In this case, I would think like this: perfect squares are the partial sums of the series of positive odd numbers, so you can't get to the next perfect square by adding $2$. This suggests contradiction.

Alternatively -- and this would suggest proof by contraposition -- if you have arranged $n$ tiles in a square, and you remove two, can you rearrange those into a smaller square?

Answer 7

More generally, for every positive integer $m$, there are only a finite number of positive integers $n$ such that $n^2+m$ is a perfect square.

Proof: Suppose $n^2+m = (n+k)^2$. Then $m = 2nk + k^2 > 2nk \ge 2n$, so $n < m/2$.

If $m = 2$, then $n < 1$, so there are no solutions.

To find all solutions for a particular large $m$, congruences can greatly reduce the number of cases that have to be tested.

This readily generalizes to any function that increases at least linearly: If $f(n+1)\ge f(n)+cn$ for some positive $c$, then, for any positive $m$, there are only a finite number of $n$ such that $f(n)+m = f(k)$ for some $k > n$.

Proof: $f(n+k) \ge f(n)+cnk$ (you can do better, but this is enough), so if $f(n+k)-f(n)=m$, $m \ge cnk \ge cn$ or $n \le m/c$.

Generalizing further (my goal is a theorem so general it has no particular application), the result holds if $f(n+1)-f(n) \ge g(n)$ where $g$ is strictly increasing and unbounded (an example of a slowly growing $g$ is $\log$).

Proof: $f(n+k)-f(n) \ge g(n)+g(n+1)+ ... +g(n+k-1) > kg(n)$ so, if $f(n+k)-f(n) = m$, $m > kg(n)$. The assumptions about $g$ imply that. for any particular $m$, there are only a finite number of $n$ satisfying this.

Answer 8

If $n$ is odd and perfect square, then it is of the form $n=8k+1$. But $n+2=8k+1+2$ is also an odd number, so it must be of the form $8k'+1$ which is not.

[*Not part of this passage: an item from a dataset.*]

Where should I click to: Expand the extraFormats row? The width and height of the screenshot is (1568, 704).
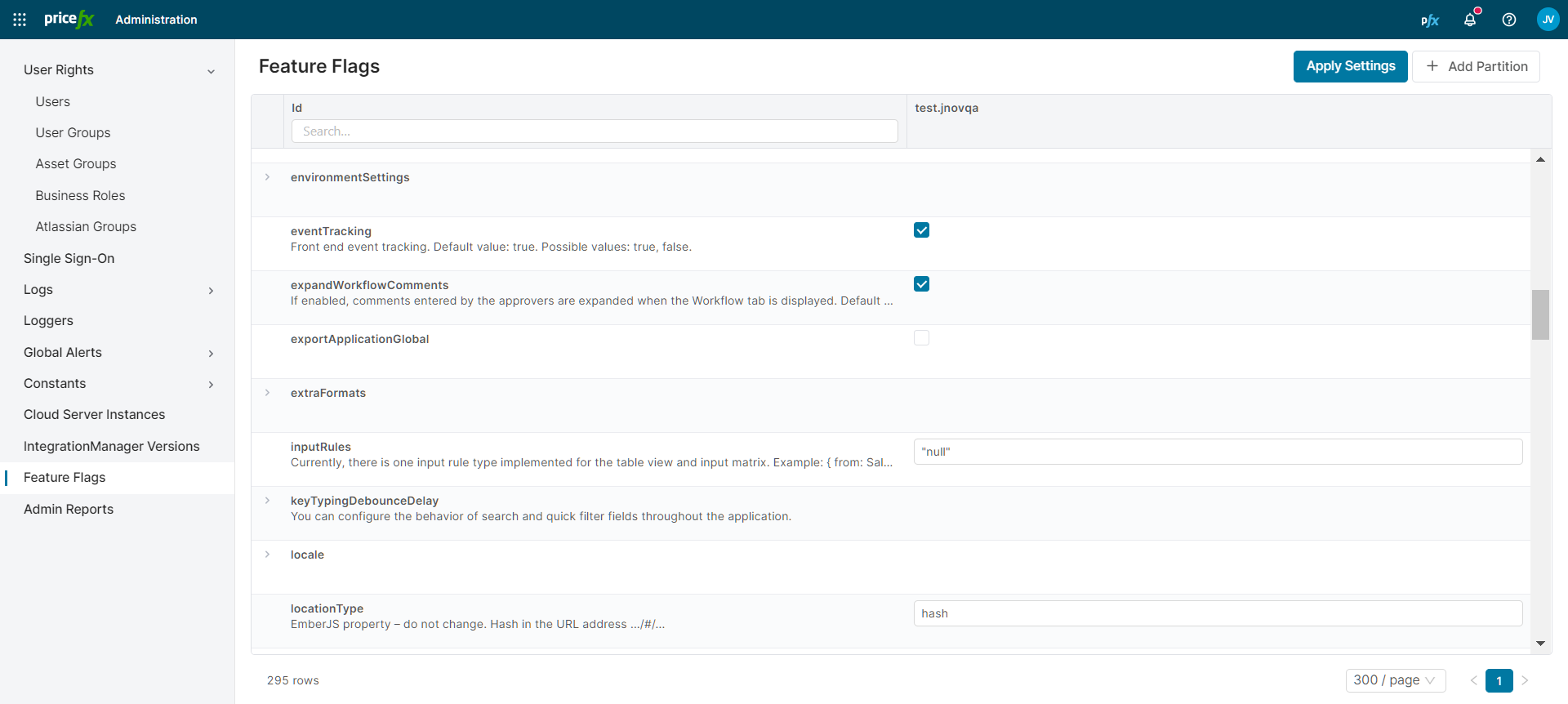click(267, 393)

If $n$ is even, It is of the form $n=4k^2$ while $n+2=4k^2+2$ is even but not of the form $4k'^2$. Therefore $n+2$ is not a perfect square. In each case such $n$ does not exist.

Answer 9

Any integer $\ n$, upon division by $\ 4$ leaves one of the remainders $\ 0,1,2$ and $\ 3$.

Therefore $\ n$ will be one of the forms $\ 4k, 4k+1, 4k+2$ and $\ 4k+3$, $\ k\in\mathbb{Z}$ Since $\ n$ is a perfect square, $\ n$ cannot be in the form $\ 4k+2$ and $\ 4k+3$

$ \bbox[tan,5px, border:2px solid red] {{\text{To prove it, we assume} \sqrt{n}=p. \\ \text{Then p may be even or odd.} \\ \text{Let} \; p=2q\;\text{(for even) or}\; p=2q+1\;(\text{for odd})\\ \text{Now} \;p^2=(2q)^2=4q^2=4k,\; k=q^2\in\mathbb{Z} \\ \text{or}\, p^2= (2q+1)^2=(4q^2+4q+1)=4(q^2+q)+1=4k+1,\; k\in\mathbb{Z}\\ \text{So any perfect square p is of the form 4k or 4k+1}, k\in\mathbb{Z}}}$

Thus $\ n$ will be one of the forms $\ 4k $ or $\ 4k+1$

If $\ n=4k$, then $\ n+2=4k+2$ which is not a perfect square $\ \mathbf{(just\; mentioned \;above)}$

If $\ n=4k+1$ then $\ n+2=4k+3$ which is not a perfect square $\ \mathbf{(same \;reason) }$

Therefore in whatever form a perfect square $\ n$ may be, $\ n+2$ is not perfect square.